**Your task:**
Set down every entry once more, character for character.

□ □ □ □

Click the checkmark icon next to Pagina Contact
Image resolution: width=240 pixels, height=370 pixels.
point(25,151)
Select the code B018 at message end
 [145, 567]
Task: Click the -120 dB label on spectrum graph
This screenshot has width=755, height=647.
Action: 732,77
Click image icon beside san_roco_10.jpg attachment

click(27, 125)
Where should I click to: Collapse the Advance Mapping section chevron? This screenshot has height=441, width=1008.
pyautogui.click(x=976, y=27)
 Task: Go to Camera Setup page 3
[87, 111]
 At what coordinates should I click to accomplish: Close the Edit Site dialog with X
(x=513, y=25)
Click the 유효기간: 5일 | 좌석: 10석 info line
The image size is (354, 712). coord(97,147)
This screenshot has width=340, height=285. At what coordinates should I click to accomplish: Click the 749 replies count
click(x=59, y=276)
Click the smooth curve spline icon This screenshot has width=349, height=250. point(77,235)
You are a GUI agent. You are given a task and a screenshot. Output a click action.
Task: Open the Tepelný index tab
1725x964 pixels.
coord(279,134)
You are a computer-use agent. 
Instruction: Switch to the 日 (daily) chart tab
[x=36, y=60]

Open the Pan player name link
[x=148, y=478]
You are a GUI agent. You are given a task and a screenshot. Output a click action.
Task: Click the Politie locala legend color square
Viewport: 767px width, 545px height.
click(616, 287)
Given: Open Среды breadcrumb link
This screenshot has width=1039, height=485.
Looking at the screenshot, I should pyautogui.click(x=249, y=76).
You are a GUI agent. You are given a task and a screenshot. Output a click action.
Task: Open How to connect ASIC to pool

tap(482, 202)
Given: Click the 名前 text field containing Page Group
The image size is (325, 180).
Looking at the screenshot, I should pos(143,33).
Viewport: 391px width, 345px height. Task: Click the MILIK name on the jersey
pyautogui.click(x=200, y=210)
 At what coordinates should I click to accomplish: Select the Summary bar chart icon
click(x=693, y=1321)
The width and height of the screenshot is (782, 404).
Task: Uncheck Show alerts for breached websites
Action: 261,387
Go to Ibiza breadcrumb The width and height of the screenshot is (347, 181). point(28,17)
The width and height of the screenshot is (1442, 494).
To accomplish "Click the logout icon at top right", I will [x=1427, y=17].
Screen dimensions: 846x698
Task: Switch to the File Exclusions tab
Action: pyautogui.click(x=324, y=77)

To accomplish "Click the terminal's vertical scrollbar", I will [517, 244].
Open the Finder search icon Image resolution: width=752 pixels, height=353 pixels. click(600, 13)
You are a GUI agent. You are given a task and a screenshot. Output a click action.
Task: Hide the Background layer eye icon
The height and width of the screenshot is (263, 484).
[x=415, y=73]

□ □ □ □

**Solution to this exercise:**
Click the checkmark icon next to Pagina Contact
Image resolution: width=240 pixels, height=370 pixels.
point(25,151)
Select the code B018 at message end
 [145, 567]
Task: Click the -120 dB label on spectrum graph
This screenshot has width=755, height=647.
Action: 732,77
Click image icon beside san_roco_10.jpg attachment

click(27, 125)
Where should I click to: Collapse the Advance Mapping section chevron? This screenshot has height=441, width=1008.
pyautogui.click(x=976, y=27)
 Task: Go to Camera Setup page 3
[87, 111]
 At what coordinates should I click to accomplish: Close the Edit Site dialog with X
(x=513, y=25)
Click the 유효기간: 5일 | 좌석: 10석 info line
The image size is (354, 712). coord(97,147)
This screenshot has width=340, height=285. At what coordinates should I click to accomplish: Click the 749 replies count
click(x=59, y=276)
Click the smooth curve spline icon This screenshot has width=349, height=250. point(77,235)
You are a GUI agent. You are given a task and a screenshot. Output a click action.
Task: Open the Tepelný index tab
1725x964 pixels.
coord(279,134)
You are a computer-use agent. 
Instruction: Switch to the 日 (daily) chart tab
[x=36, y=60]

Open the Pan player name link
[x=148, y=478]
You are a GUI agent. You are given a task and a screenshot. Output a click action.
Task: Click the Politie locala legend color square
Viewport: 767px width, 545px height.
click(616, 287)
Given: Open Среды breadcrumb link
This screenshot has width=1039, height=485.
Looking at the screenshot, I should pyautogui.click(x=249, y=76).
You are a GUI agent. You are given a task and a screenshot. Output a click action.
Task: Open How to connect ASIC to pool

tap(482, 202)
Given: Click the 名前 text field containing Page Group
The image size is (325, 180).
Looking at the screenshot, I should pos(143,33).
Viewport: 391px width, 345px height. Task: Click the MILIK name on the jersey
pyautogui.click(x=200, y=210)
 At what coordinates should I click to accomplish: Select the Summary bar chart icon
click(x=693, y=1321)
The width and height of the screenshot is (782, 404).
Task: Uncheck Show alerts for breached websites
Action: 261,387
Go to Ibiza breadcrumb The width and height of the screenshot is (347, 181). point(28,17)
The width and height of the screenshot is (1442, 494).
To accomplish "Click the logout icon at top right", I will [x=1427, y=17].
Screen dimensions: 846x698
Task: Switch to the File Exclusions tab
Action: pyautogui.click(x=324, y=77)

To accomplish "Click the terminal's vertical scrollbar", I will [517, 244].
Open the Finder search icon Image resolution: width=752 pixels, height=353 pixels. click(600, 13)
You are a GUI agent. You are given a task and a screenshot. Output a click action.
Task: Hide the Background layer eye icon
The height and width of the screenshot is (263, 484).
[x=415, y=73]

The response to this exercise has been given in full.